Proposal 2: Employ a management consultancy firm to review the company’s


strategy, prepare a marketing package and oversee the operation for the next four
years. The terms being discussed with a consultancy at the moment are for an
initial payment of £510,000 to the consultants with annual fees of £42,500 for each
of the next four years. Recent similar undertakings made by the consultants have
generated a significant improvement in business activity such that additional cash
flows are expected to be £170,000 in each of the next two years £255,000 in year
three and £382,500 in year four.

Solent Boatyard plc is able to obtain finance for either of these proposals with
little problem, at an interest rate of 10% per annum.

You are required to:


a) Calculate both the payback period and the net present value for each proposal.
b) Recommend one of the proposals to the owners of the boatyard, giving reasons
for the decision.
c) What other factors should the owners of the boatyard consider before finally
making a decision on the future strategy?

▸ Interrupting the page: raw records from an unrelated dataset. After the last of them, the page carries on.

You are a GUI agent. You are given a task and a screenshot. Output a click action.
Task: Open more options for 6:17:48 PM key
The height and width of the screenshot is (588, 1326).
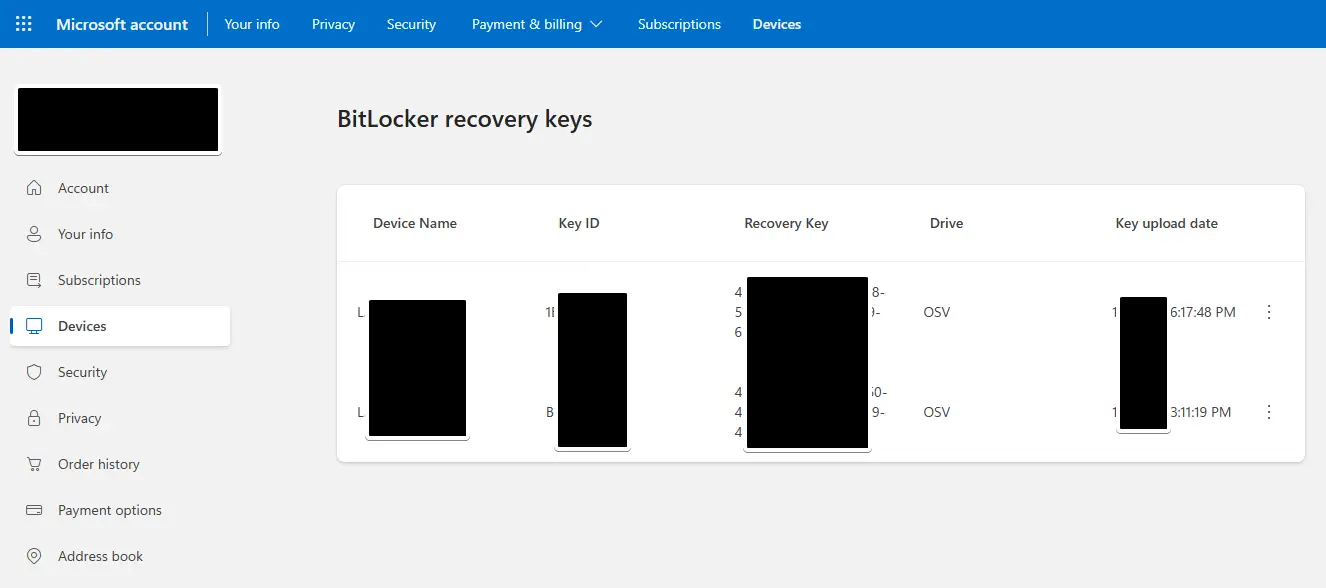click(1269, 312)
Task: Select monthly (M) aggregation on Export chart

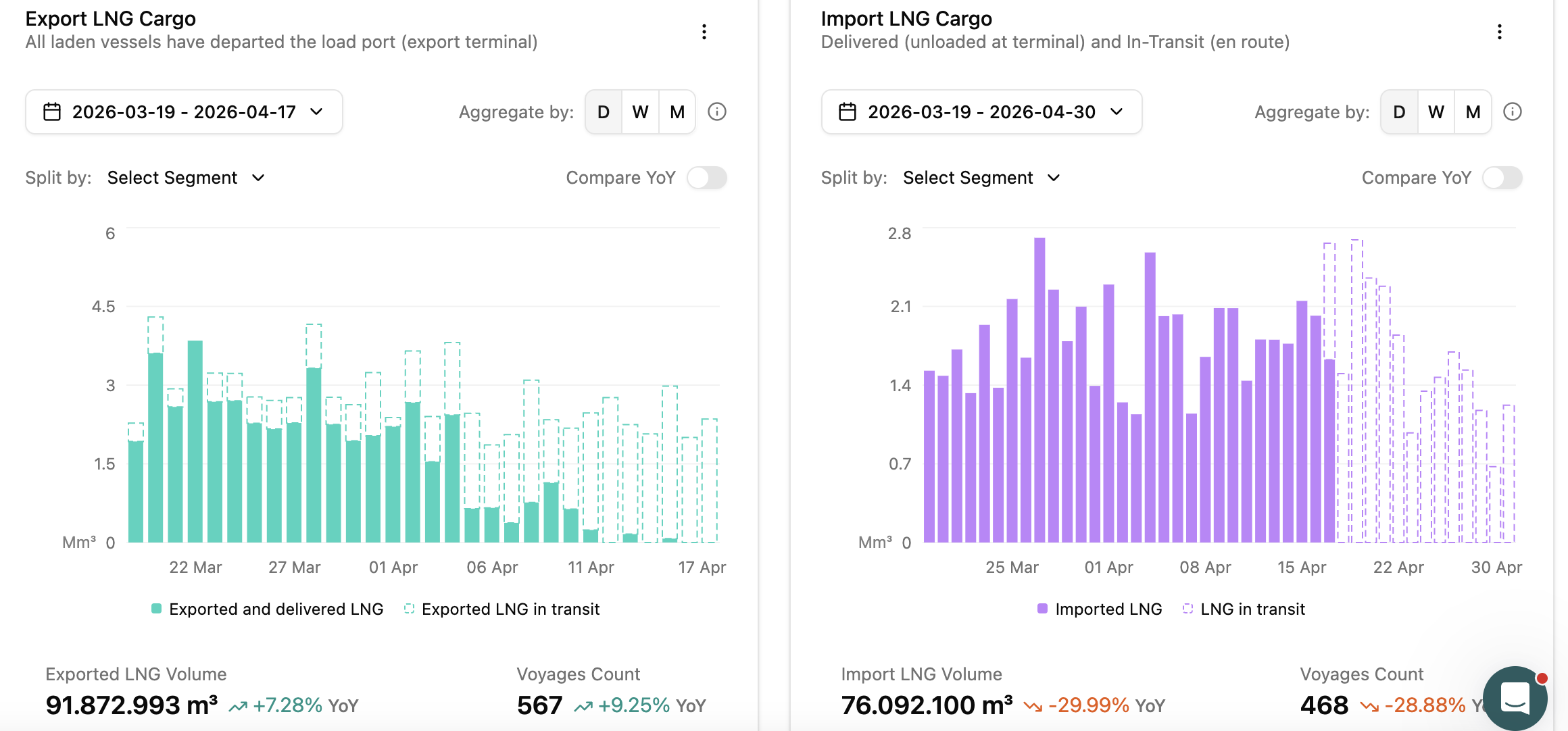Action: point(677,111)
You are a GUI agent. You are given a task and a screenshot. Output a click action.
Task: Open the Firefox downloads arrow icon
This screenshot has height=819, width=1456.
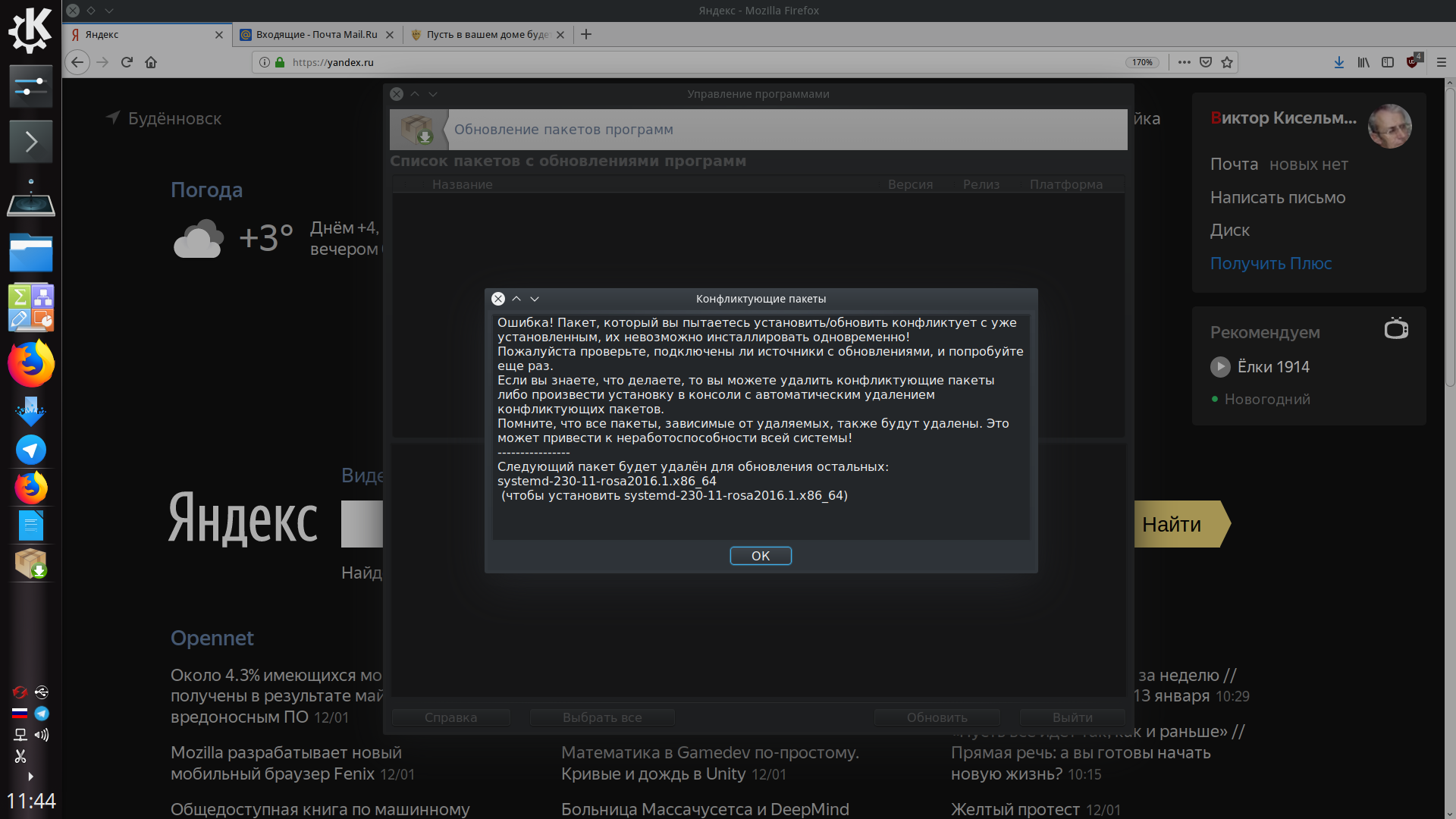click(1339, 62)
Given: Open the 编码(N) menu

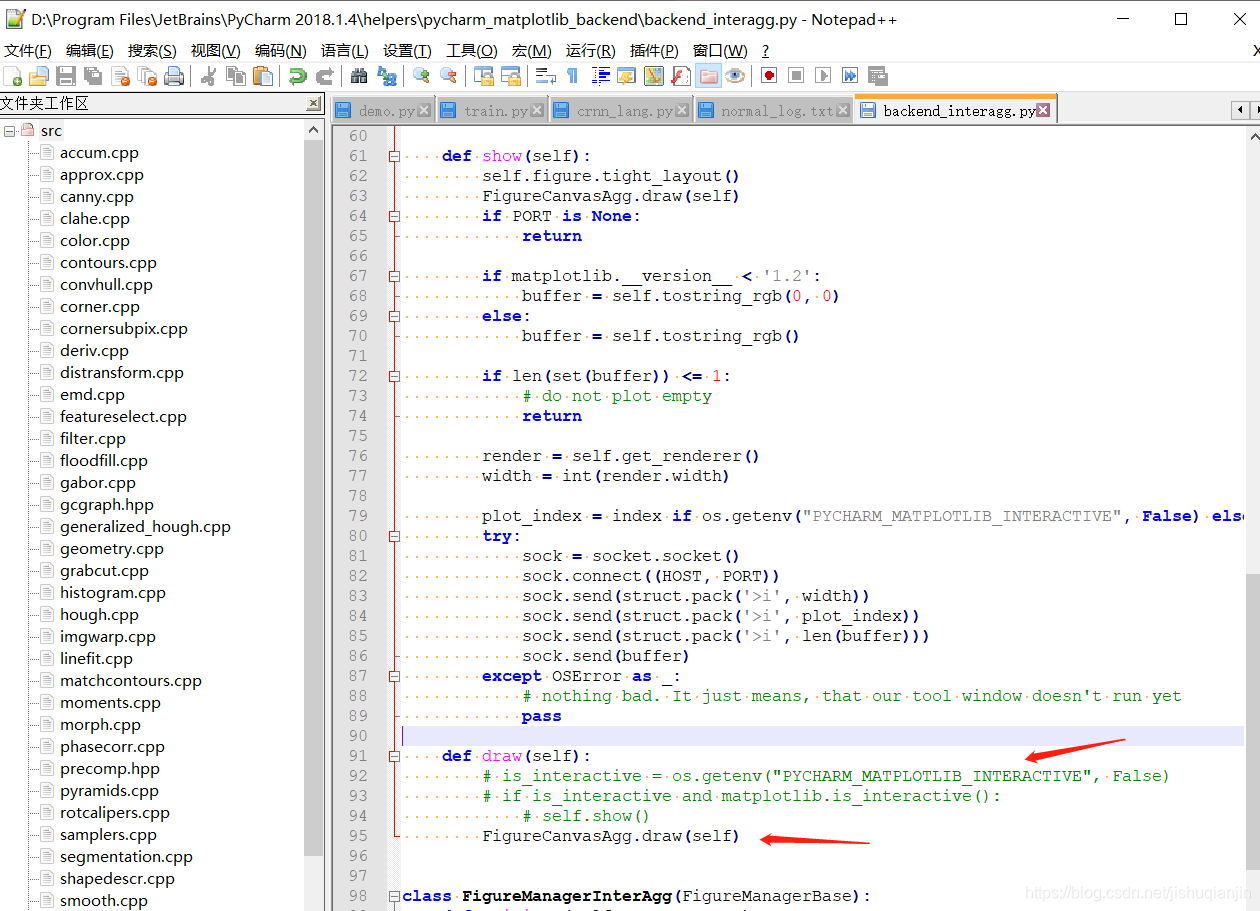Looking at the screenshot, I should [280, 50].
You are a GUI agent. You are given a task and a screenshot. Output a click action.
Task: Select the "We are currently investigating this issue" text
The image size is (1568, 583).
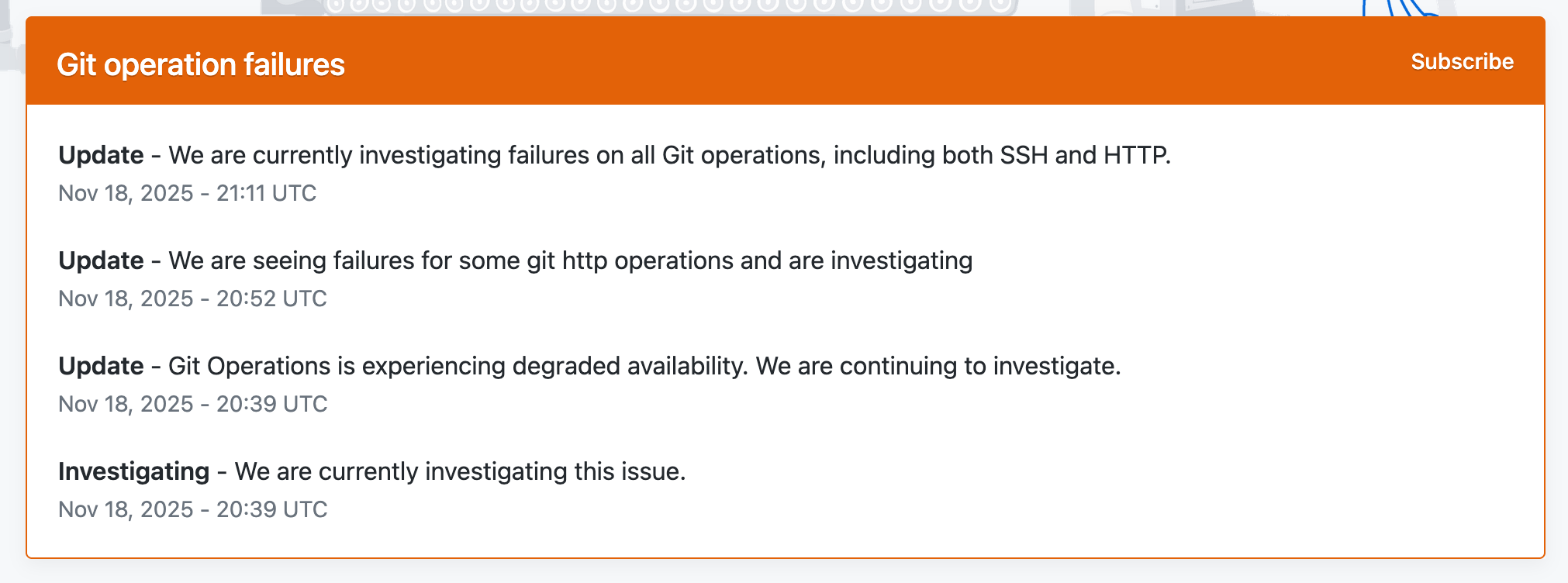pyautogui.click(x=460, y=471)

Question 4 (Lumby – altered)

Stanchion plc is considering investing in a project that will require a capital


expenditure outlay of £300,000. It will have a four-year life and, at the end of that
time, the equipment used will be sold off for £100,000. In addition, £38,000 of
working capital will be required from the start of the project, and this figure will
have to be increased to £50,000 at the end of the second year. All working capital
will be recovered at the end of the project’s life.

The project is expected to generate revenues of £100,000 in the first year and
£200,000 per year thereafter. Annual cash operating costs are expected to be
£60,000 in the first year and £80,000 per year thereafter. The company believes
that a discount rate of 10% would be appropriate. (Lumby – altered)

Required:
Calculate the net present value for the project.